Che la percezione di noi stessi sia alterata da quello che pensiamo di noi stessi è cosa nota. Ma avete mai guardato indietro chiedendovi cosa eravate per voi stessi in adolescenza e riconoscendo l’immagine che realmente il vostro specchio restituiva? Teresa Ciabatti ci conduce attraverso questo sorprendente viaggio.
Viaggio alla riscoperta della propria adolescenza. Come vi sentivate da adolescenti in mezzo ai coetanei? Dei panchinari di serie B in costante attesa del fatidico fischio di una trionfale entrata in campo?
Teresa Ciabatti con il suo romanzo Sembrava Bellezza (edito da Mondadori) ci fa incontrare una donna che racconta in prima persona la propria storia, in una narrazione che il lettore imparerà a riconoscere come inaffidabile e alterata dalla visione della protagonista. Questa è, infatti, condizionata dai ricordi di una giovinezza vissuta dietro le quinte osservando chi, dotato di bellezza e risorse economiche, esercitava il ruolo di oggetto del desiderio per l’accesso all’olimpo dei più popolari.
Rifiuto e senso di rivalsa
Una condizione che genera un senso di rivalsa che per la protagonista si tradurrà nel raggiungimento del traguardo della popolarità come scrittrice. Ma, nonostante le gratificazioni professionali, c’è sempre un tassello mancante. Qualcosa ha lasciato il segno rendendola inadeguata nelle relazioni umane, generando una donna anaffettiva, capace solo di riscattare la fame di sguardi attraverso la collezione di amanti e mandando all’aria una vita familiare che aveva delle potenzialità, rimpiangendo il rapporto inesistente con la figlia Anita.
Qualcosa cambia nella donna quando, suo malgrado, il passato torna a farle visita tramite Federica, sua migliore amica degli anni giovanili. Con lei condivideva i chili di troppo, l’esclusione dalle feste e il sogno di un evento salvifico che le potesse rendere ben accette nei circoli di persone di serie A dalle quali venivano tagliate fuori.
Presa di coscienza
Federica, appartenente a una famiglia benestante, ha una sorella: Livia, bellissima e desiderata, l’alterità alla loro condizione di emarginate. Per la protagonista, Livia è sempre stata l’icona di tutto ciò che avrebbe desiderato essere, la dea dalla quale ha atteso per anni anche solo il minimo cenno di considerazione.

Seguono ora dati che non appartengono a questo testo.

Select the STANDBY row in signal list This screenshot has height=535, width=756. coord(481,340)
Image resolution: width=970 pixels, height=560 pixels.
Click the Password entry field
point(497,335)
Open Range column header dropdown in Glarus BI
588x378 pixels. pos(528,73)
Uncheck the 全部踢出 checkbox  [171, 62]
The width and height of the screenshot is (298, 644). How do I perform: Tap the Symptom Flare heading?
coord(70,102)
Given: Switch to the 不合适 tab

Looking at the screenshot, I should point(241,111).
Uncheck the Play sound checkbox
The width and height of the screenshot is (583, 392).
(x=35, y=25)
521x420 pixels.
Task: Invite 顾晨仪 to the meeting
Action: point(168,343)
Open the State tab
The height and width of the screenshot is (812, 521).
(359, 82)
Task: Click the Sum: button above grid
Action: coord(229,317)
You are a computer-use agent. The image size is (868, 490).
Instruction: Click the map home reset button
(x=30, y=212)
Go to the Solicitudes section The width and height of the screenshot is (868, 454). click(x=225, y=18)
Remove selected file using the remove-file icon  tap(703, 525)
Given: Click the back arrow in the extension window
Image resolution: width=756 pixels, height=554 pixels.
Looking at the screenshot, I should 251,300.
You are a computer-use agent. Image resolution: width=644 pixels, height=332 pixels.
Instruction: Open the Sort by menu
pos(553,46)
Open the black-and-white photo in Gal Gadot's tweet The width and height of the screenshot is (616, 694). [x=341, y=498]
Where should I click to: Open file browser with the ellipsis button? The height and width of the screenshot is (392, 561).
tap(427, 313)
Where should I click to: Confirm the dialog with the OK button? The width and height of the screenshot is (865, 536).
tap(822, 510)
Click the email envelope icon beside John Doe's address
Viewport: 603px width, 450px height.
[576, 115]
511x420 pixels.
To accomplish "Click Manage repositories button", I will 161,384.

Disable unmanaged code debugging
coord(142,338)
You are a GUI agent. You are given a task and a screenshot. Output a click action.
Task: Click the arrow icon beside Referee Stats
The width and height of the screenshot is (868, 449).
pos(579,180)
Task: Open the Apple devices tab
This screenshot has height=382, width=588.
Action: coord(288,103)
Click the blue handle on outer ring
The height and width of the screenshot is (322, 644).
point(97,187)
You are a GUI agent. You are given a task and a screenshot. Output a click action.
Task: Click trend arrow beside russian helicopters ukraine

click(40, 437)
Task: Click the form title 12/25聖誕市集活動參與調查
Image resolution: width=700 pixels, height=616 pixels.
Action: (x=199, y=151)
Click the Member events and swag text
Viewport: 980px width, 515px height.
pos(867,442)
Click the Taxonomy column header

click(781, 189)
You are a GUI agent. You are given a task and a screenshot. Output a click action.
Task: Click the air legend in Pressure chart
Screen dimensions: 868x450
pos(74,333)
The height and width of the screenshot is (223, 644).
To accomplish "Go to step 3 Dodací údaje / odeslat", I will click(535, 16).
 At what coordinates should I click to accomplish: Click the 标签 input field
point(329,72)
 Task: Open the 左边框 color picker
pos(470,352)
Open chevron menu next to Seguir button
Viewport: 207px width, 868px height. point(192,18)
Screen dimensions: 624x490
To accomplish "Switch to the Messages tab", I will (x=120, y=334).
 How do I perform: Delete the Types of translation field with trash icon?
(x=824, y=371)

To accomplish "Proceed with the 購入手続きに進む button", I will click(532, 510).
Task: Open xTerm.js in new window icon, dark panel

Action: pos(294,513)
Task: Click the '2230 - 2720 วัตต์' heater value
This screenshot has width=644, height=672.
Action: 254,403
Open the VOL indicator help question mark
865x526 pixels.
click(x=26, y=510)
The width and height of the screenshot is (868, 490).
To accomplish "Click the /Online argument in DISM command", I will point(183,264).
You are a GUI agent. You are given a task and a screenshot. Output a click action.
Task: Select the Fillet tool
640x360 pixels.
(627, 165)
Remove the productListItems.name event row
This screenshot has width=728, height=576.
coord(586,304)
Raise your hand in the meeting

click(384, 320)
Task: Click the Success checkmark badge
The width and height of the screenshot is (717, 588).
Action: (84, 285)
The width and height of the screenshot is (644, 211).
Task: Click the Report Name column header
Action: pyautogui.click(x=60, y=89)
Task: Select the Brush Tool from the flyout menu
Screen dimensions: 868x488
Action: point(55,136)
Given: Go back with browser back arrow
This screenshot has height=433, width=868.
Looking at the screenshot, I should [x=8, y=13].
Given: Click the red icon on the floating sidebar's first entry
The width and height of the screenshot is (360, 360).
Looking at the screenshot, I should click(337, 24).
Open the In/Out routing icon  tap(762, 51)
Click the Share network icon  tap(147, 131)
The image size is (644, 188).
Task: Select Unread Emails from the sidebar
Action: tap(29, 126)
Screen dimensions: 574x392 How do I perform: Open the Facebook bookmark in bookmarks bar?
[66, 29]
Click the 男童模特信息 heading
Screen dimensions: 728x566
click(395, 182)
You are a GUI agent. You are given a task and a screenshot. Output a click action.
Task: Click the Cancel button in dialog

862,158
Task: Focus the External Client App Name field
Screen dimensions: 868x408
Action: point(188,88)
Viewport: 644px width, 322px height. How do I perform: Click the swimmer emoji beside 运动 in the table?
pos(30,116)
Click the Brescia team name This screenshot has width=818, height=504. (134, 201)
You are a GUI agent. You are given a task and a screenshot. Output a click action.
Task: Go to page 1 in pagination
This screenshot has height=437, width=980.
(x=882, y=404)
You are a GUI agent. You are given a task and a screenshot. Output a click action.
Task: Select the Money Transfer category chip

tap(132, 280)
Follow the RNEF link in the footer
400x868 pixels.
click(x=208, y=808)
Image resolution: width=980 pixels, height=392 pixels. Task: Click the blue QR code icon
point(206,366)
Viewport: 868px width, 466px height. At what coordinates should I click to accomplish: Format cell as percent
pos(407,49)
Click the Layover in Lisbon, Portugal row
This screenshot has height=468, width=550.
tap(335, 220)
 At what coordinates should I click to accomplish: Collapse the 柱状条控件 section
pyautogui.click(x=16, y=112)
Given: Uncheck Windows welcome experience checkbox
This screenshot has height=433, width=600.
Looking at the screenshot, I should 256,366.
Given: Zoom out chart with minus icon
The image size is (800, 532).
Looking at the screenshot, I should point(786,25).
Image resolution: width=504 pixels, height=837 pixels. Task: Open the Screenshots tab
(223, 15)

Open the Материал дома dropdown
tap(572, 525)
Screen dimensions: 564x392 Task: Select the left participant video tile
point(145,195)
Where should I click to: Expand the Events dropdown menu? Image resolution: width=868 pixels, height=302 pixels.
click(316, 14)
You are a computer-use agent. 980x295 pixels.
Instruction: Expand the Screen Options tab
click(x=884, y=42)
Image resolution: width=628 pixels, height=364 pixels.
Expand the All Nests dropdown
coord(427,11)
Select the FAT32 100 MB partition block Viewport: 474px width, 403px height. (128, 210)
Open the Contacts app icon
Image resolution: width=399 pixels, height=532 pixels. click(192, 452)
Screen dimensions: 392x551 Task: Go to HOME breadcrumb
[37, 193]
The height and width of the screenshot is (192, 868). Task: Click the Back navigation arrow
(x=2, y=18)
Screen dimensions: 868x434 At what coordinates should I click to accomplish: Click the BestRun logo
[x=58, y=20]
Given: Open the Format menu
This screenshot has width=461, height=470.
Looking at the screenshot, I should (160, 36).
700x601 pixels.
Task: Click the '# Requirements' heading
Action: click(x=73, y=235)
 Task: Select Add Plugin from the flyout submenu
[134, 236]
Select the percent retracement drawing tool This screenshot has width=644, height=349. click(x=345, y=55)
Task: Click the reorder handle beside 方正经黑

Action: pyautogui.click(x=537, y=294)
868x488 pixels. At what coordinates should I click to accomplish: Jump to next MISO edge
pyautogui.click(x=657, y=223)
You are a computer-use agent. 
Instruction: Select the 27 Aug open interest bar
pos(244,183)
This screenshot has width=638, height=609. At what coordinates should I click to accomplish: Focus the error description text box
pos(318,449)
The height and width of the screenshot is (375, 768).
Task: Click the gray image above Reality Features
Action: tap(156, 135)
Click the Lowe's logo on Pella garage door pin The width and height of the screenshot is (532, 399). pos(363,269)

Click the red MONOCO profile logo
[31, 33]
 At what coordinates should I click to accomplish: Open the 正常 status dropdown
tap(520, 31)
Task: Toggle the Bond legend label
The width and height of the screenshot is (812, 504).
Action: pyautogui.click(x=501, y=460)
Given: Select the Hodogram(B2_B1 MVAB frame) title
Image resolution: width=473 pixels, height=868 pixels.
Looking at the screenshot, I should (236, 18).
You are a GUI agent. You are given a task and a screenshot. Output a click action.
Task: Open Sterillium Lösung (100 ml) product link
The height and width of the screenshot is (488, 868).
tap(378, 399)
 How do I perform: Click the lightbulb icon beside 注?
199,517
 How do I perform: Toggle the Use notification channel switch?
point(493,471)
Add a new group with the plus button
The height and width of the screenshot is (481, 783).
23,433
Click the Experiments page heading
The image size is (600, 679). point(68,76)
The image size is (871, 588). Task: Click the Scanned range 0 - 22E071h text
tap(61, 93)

L’incontro coincide con la presa di coscienza degli strascichi di un tragico e misterioso evento del quale Livia è stata protagonista. Un evento che ha causato danni irreparabili al suo sviluppo come donna, annullandone la memoria e rendendola un’eterna fanciulla.
Il potere della memoria
Il viaggio alla riscoperta della propria adolescenza. A distanza di anni, la protagonista ritrova colei che era il metro di misura dei propri insuccessi, l’inarrivabile per bellezza e per disinibizione, ma se per Livia il tempo si è fermato a quegli anni, la protagonista è ormai donna, madre, e ha acquisito uno sguardo più lucido sulla complessità dell’adolescenza e il dolore di crescere. La cattiveria del proprio sguardo su se stessi, l’emarginazione paragonata a una vita apparentemente perfetta, ma che perfetta non era, e la verità sull’evento che ha reso Livia un’eterna bambina anche a 50 anni, lo conferma.
Teresa Ciabatti ci spinge a una riflessione legata al potere della memoria. Contrappone un essere che ne è ormai privo, e che per questa ragione resta intatto nella sua bellezza giovanile, con la protagonista. Corrosa, quest’ultima, dai complessi di inferiorità. E impegnata da sempre in sogni di riscatto legati ai ricordi tragicomici della vita da ragazza con qualche chilo di troppo, meno attraente e per questo rimasta nell’ombra. Forse per proprio volere.
Un romanzo che coinvolge e che riporta indietro nel tempo. Che lascia un senso di sospensione nel lettore il quale, senza rendersene conto, si ritroverà alla fine della lettura con un pizzico di nostalgia, ma anche molta tenerezza, per l’adolescente che è stato.